中村: 正直、どうなるかは分かりません。政治に関心がある18~19歳の有権者は選挙に行くと思いますが、「政治に全く関心がない」若者も少なくないと思います。こうした状況の中で、どれだけの若者が「選挙に行こう」と考えるかは疑問です。
また、今回は初の「18歳選挙権」の国政選挙ということで、メディアも若者を中心に大きく取り上げています。その分、政治や選挙に関心を持つ若者は一時的に増えているかもしれません。ですが、18歳選挙の「目新しさが薄れた」後にどうなるかについては、悲観的に見ています。
――確かに、14年の衆院選でも、20代の投票率は約32%。年代別では最低の数字で、投票率が最も高かった60代とはダブルスコアの差がついています。「若者が政治に関心を持てない」理由について、何か考えることはありますか。

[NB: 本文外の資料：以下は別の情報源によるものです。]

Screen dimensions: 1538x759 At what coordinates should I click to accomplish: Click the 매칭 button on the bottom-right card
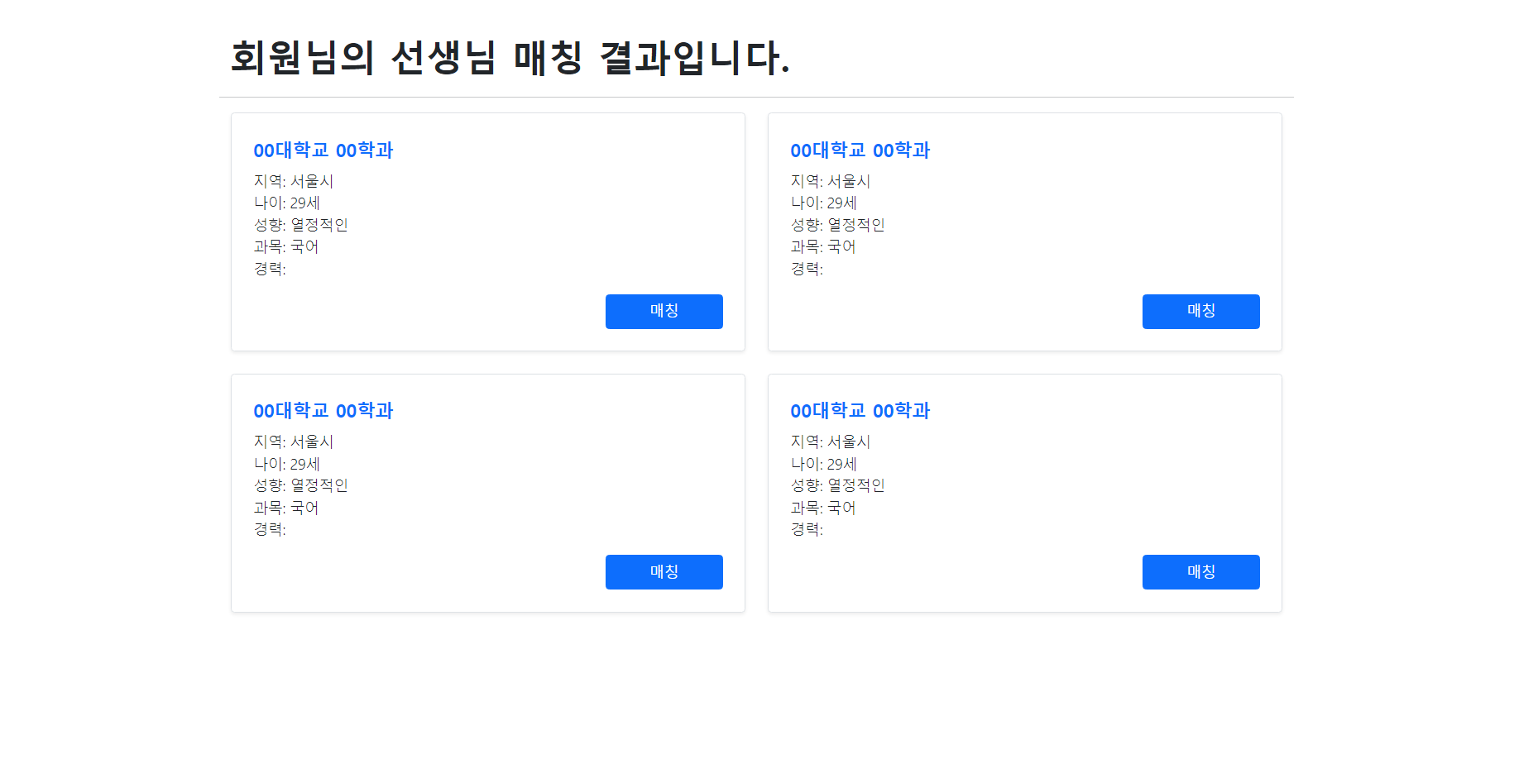coord(1200,571)
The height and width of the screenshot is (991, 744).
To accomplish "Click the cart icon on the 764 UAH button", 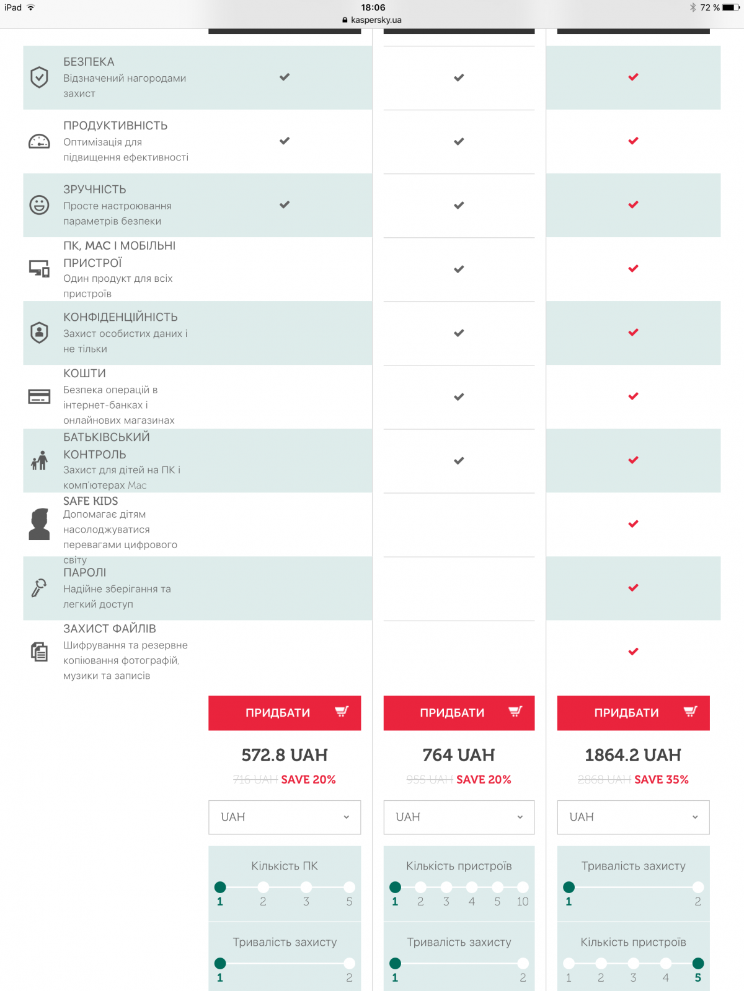I will [x=515, y=712].
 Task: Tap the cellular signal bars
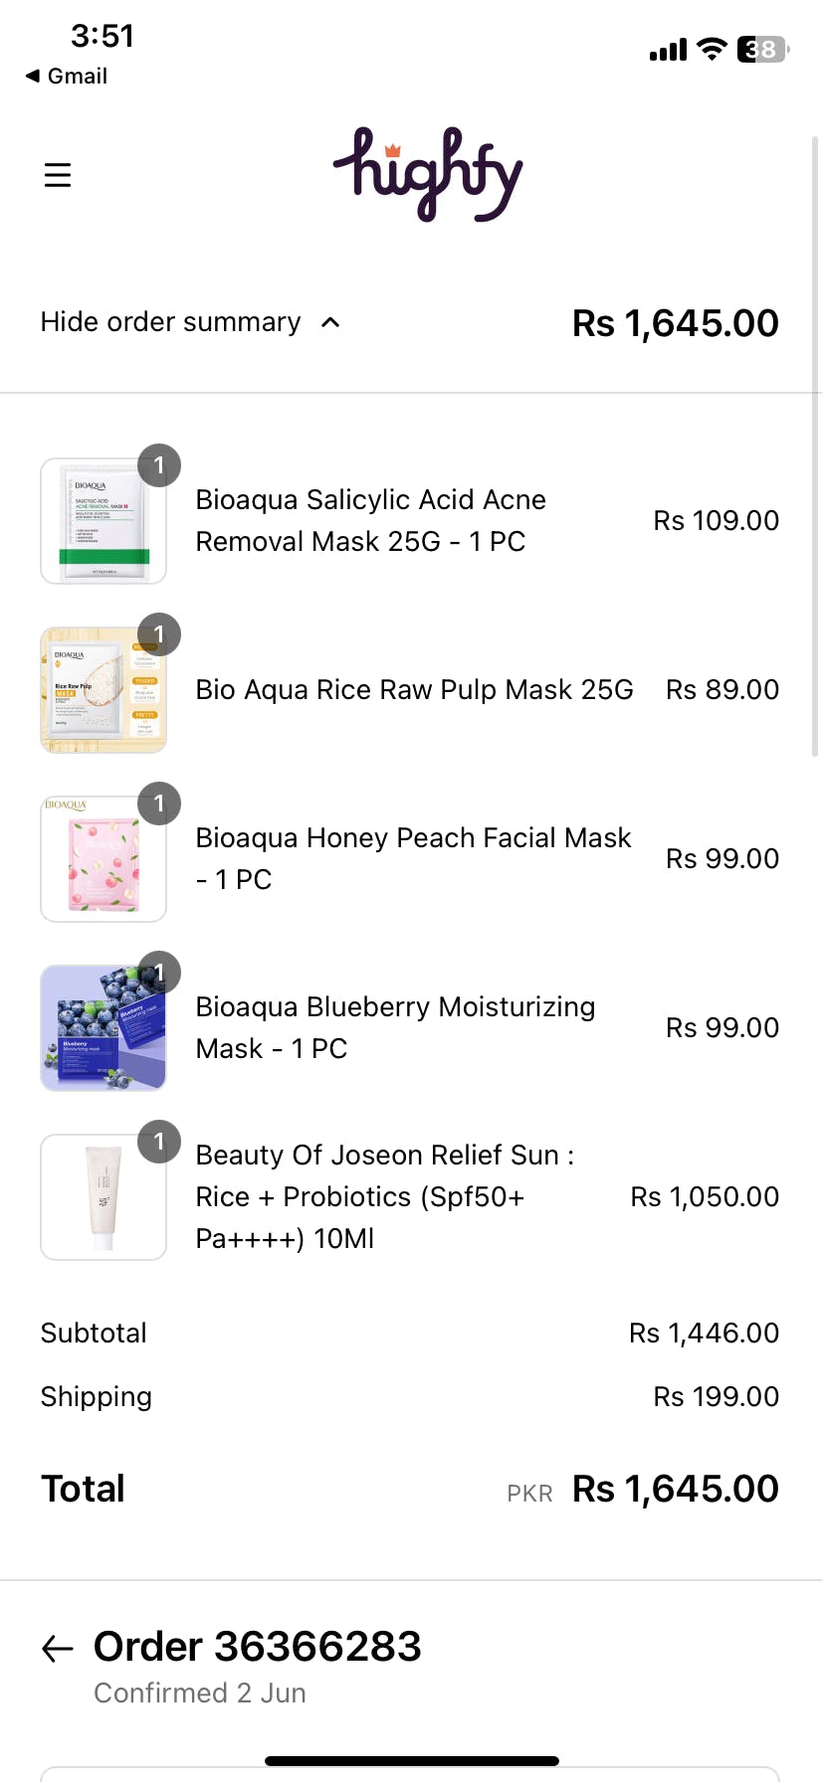[668, 50]
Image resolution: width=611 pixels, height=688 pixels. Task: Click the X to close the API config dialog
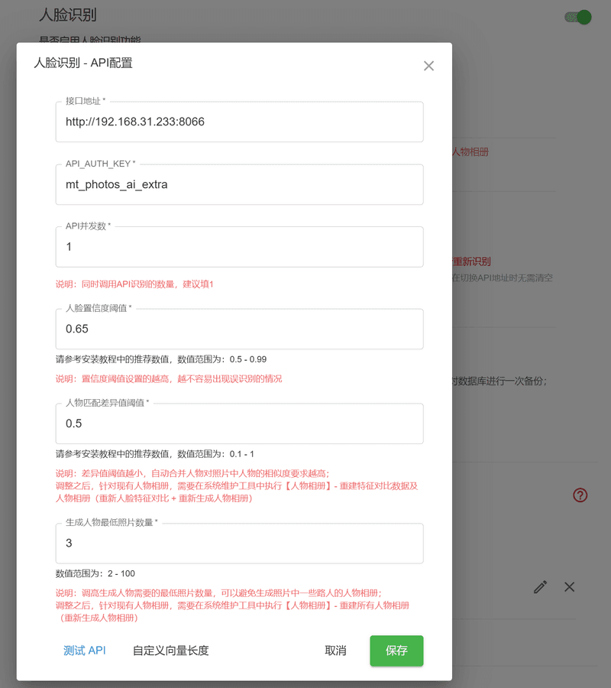(428, 66)

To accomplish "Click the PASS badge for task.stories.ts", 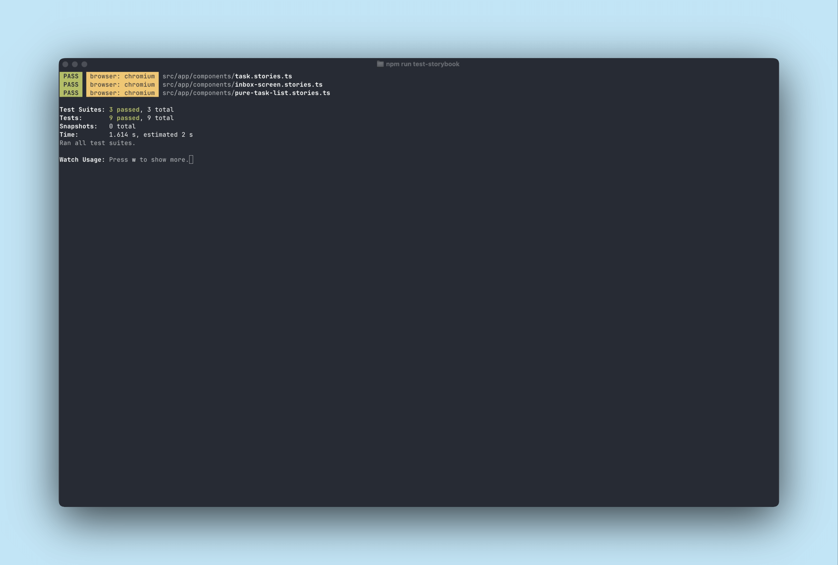I will 71,76.
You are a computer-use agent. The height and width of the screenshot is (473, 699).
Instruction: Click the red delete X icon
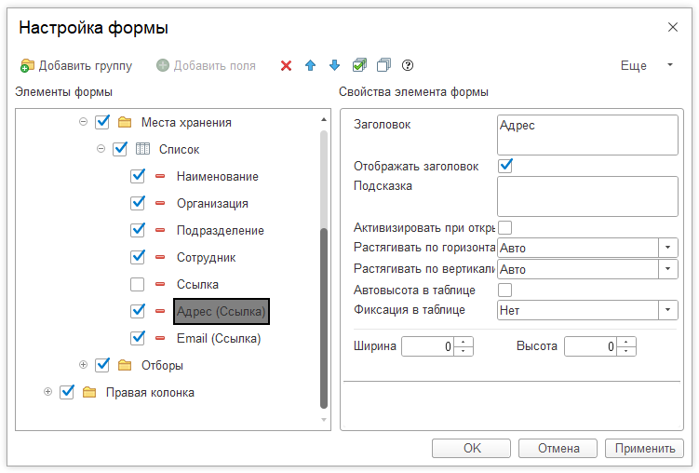(x=287, y=66)
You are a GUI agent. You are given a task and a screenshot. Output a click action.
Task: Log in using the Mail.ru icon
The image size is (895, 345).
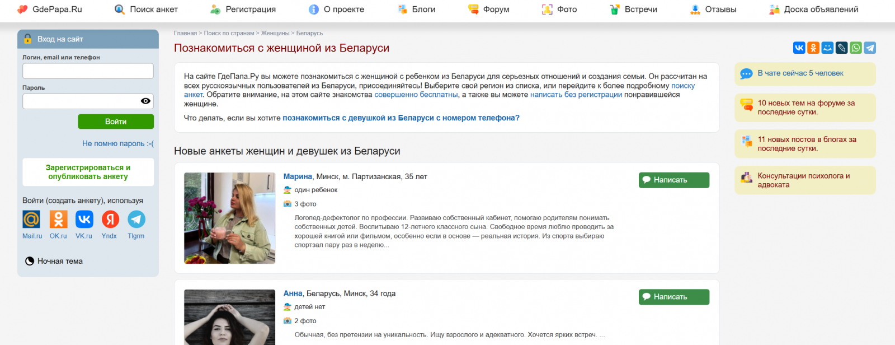(31, 220)
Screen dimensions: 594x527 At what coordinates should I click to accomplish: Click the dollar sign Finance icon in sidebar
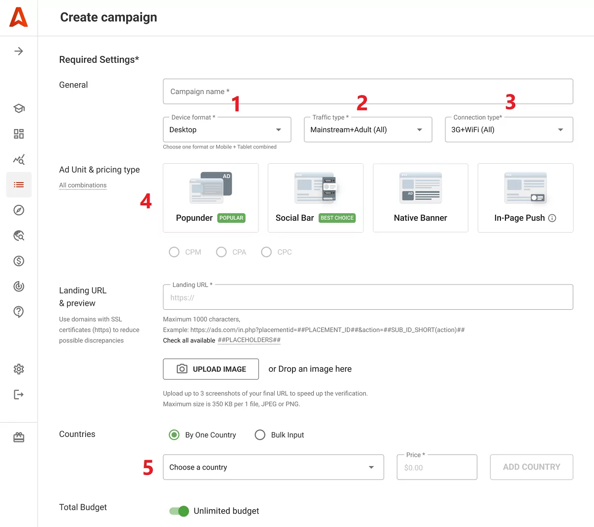[x=18, y=261]
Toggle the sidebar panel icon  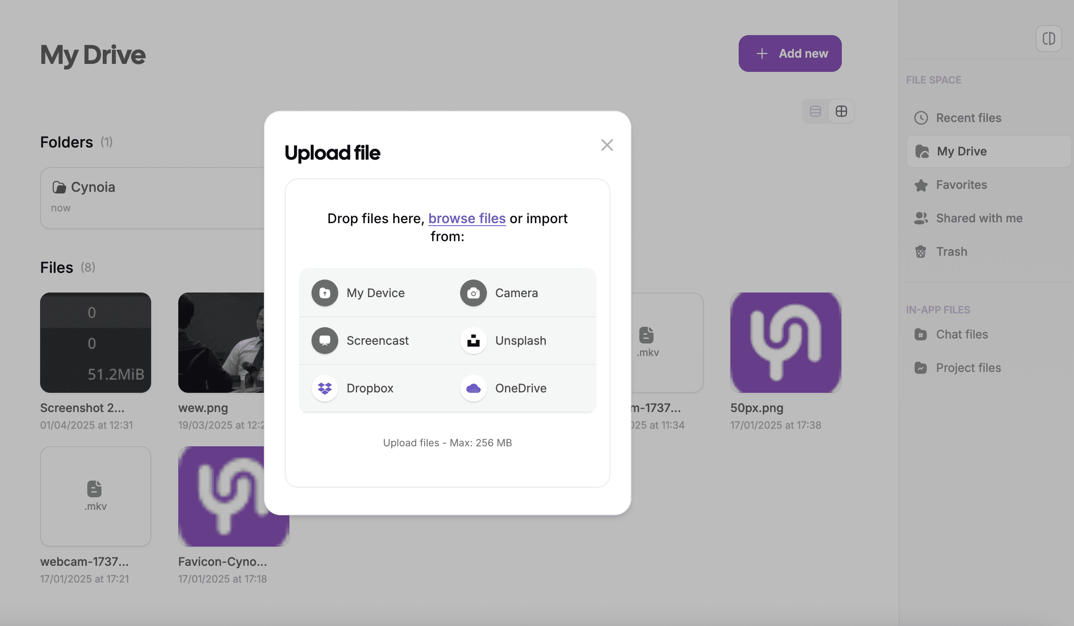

中村: 親の影響が強いように感じます。家の中で、政治について会話するという文化が消えつつあることが、若者の政治離れにつながっているのではないでしょうか。過去の投票率の推移を見ると、20代の投票率が低いのは何十年前からずっと変わりません。「親が投票に行かないから、子供も行かない」といった連鎖のようなものができているのではないかと考えています。
「SEALDsの活動には大きな意義があった」
――国政選挙としては3度目のネット選挙を迎えました。SNSなどで発信する政党や候補者も増えていますが、若い有権者はこうした動きをどう見ているのでしょうか。
中村: 若者が政治や選挙の情報をネットで得ているかというと、そうではないと思います。ネット上での選挙活動が一般化したからといって、能動的に情報をキャッチしようとする若者の数が増えたとは思えません。そういう意味では、「ネット選挙」の解禁前後で、若い有権者の動きに大きな変化は出ていないように感じています。ただ、政党や候補者の発信する情報量が急増したことで、受け手のリテラシーが問われるようになったことは確かです。
――最後に、「SEALDs」についてお聞きします。このインタビュー連載では、同じ学生団体である「ivote東京」の代表にも同じ質問をしました。その際は、「若者の政治的関心は高まったのは確かだが、政治団体に『危ない』というイメージが着いたようにも感じる」という意見を聞きました。中村さんは、SEALDsの活動について、どう考えていますか。
中村: 私はポジティブに捉えています。若者たちが自分の考えを持ってアクションしたという事実は、結果はどうであれ素晴らしいことだと思います。私達の活動とは「枠組み」が違うことは確かですが、SEALDsの活動には大きな意義があったと感じています。
中村敦信さん プロフィール
なかむら・あつのぶ 福岡県生まれ。鹿児島大学教育学部在籍。1999年設立の学生団体「学生投票率100%をめざす会」会長に16年2月就任。鹿児島県選挙管理委員会と協力し、選挙啓発活動を続けている。